Brooke took the dogs out for a walk down to the woods.

She guided them back up to the dirt road that ran from the back of the property up to the main road. She saw Paulette Doone and her husband, Ike, in their truck on the way to get groceries in the village. Paulette had mentioned that the lights were out in half the island because of the storm. “Won’t be back on ‘til six. Maybe eight,” Paulette said.

“Maybe ten,” Ike said.

Brooke had mentioned that her lights came back up sometime after midnight.

The Doones lived in the Cape Cod house set back from the road. Paulette asked if the Captain (although my father had been anything but a captain, he was known as the Captain or Cap by the villagers since he’d been a boy) needed his favorite kind of candy from the store, or a prescription from Hempstead Apothecary (because she knew he’d had a bad cold all week). Brooke had asked if they could pick up some Halls Mentholyptus and maybe some kind of over-the-counter inhaler, something to help his sinuses. Brooke mentioned the barometric pressure and was generally furious that the cabin by the pond had flooded. Paulette mentioned Jesus and God and being saved, which is something that she never seemed to tire of bringing up, no matter how rude Brooke got in return. Paulette felt that Brooke was agitated (as she informed the police chief when asked). Paulette even called her “heated” later to her husband, but Ike privately thought that Brooke had seemed radiant, as if she were in love, with a rosy complexion and bright eyes. Paulette had interpreted this as something bad, because she felt that Brooke was a dangerous woman to the married women on the island—and Paulette elbowed her husband whenever he glanced at their attractive neighbor for too long.

Brooke told Paulette that she thought her father might be in the village, at the lunch counter talking storms and boats and the upcoming winter festivities in the village.

“I wouldn’t mind a movie,” Brooke added.

Paulette had glanced at Ike, and then nodded. “Sure, we can go by the video store. Any particular one?”

Brooke had asked for one with Matt Damon or the Harry Potter movie if it was in. Paulette had blanched at the mention of “that movie that promotes witches” but felt that there might be an old-fashioned movie like The Ten Commandments or Ben-Hur that Brooke might enjoy more.
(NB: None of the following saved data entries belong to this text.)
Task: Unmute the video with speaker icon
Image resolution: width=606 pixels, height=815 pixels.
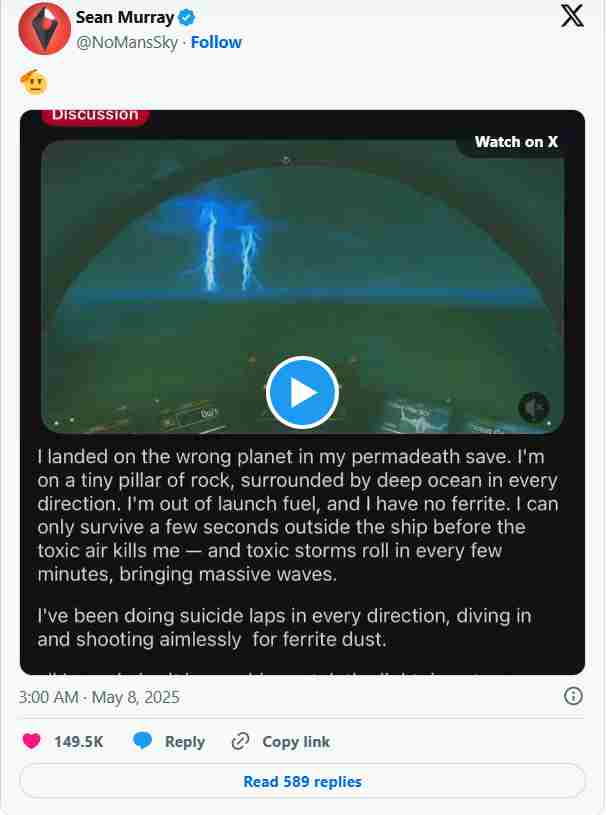Action: [534, 408]
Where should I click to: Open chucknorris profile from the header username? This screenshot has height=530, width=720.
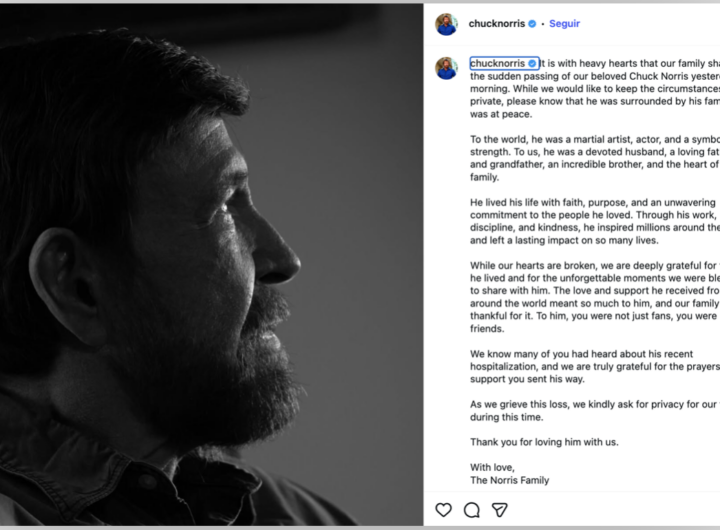pos(497,23)
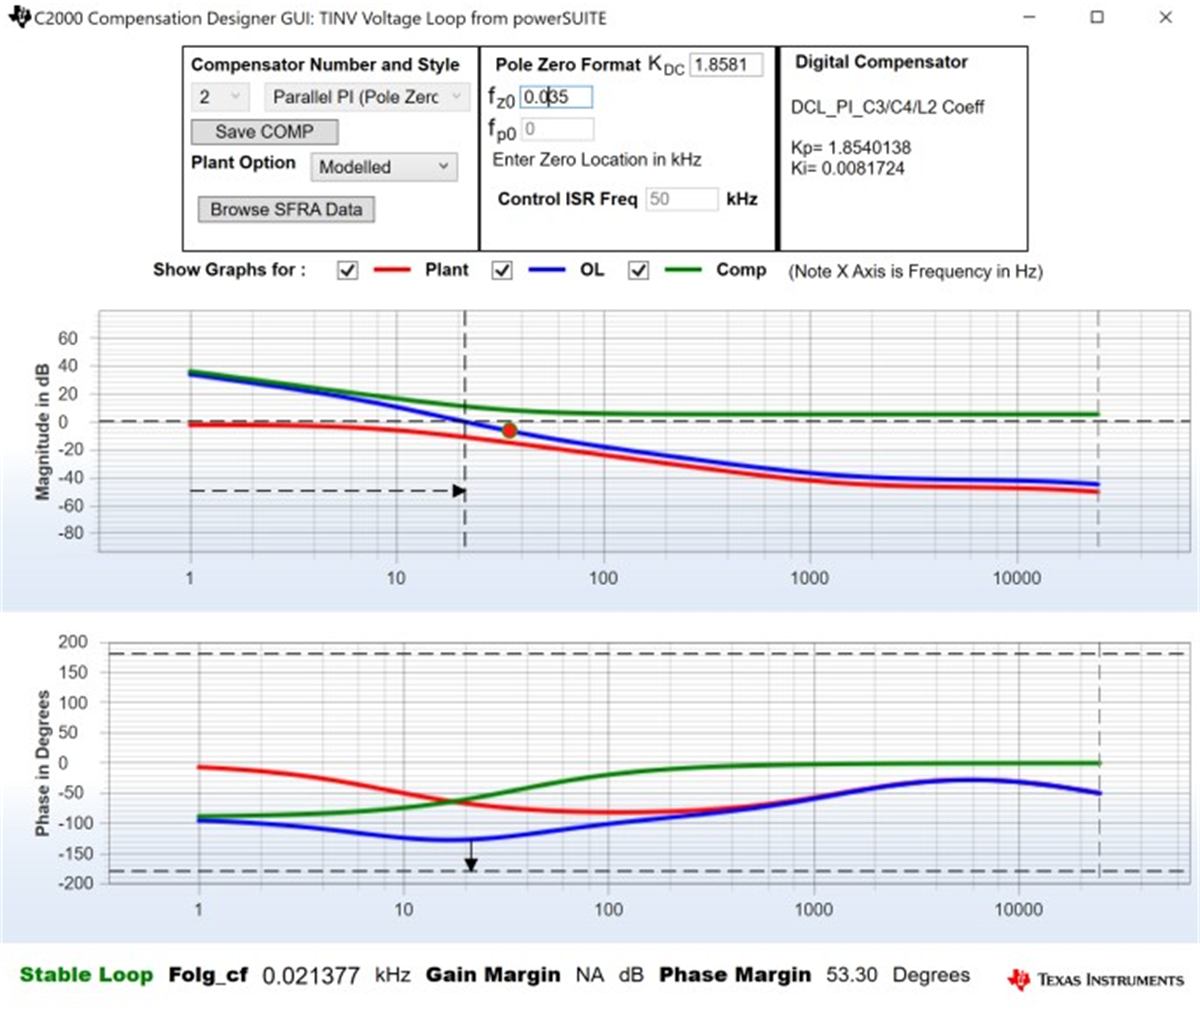
Task: Click the red Plant legend line
Action: pyautogui.click(x=392, y=270)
“If we see the Captain, we’ll drag him home,” Paulette had told her.

“If you see him, tell him we’re having chili tonight,” Brooke had said. “Hormel’s. And corn bread if I can find any corn flour. Can you pick me up some in town? I might be out. Chili’s always better with corn bread. Or spoon bread. Something with corn. He wants shepherd’s pie, but I won’t make it three nights in a row. He can cook his own supper if he wants what he wants.”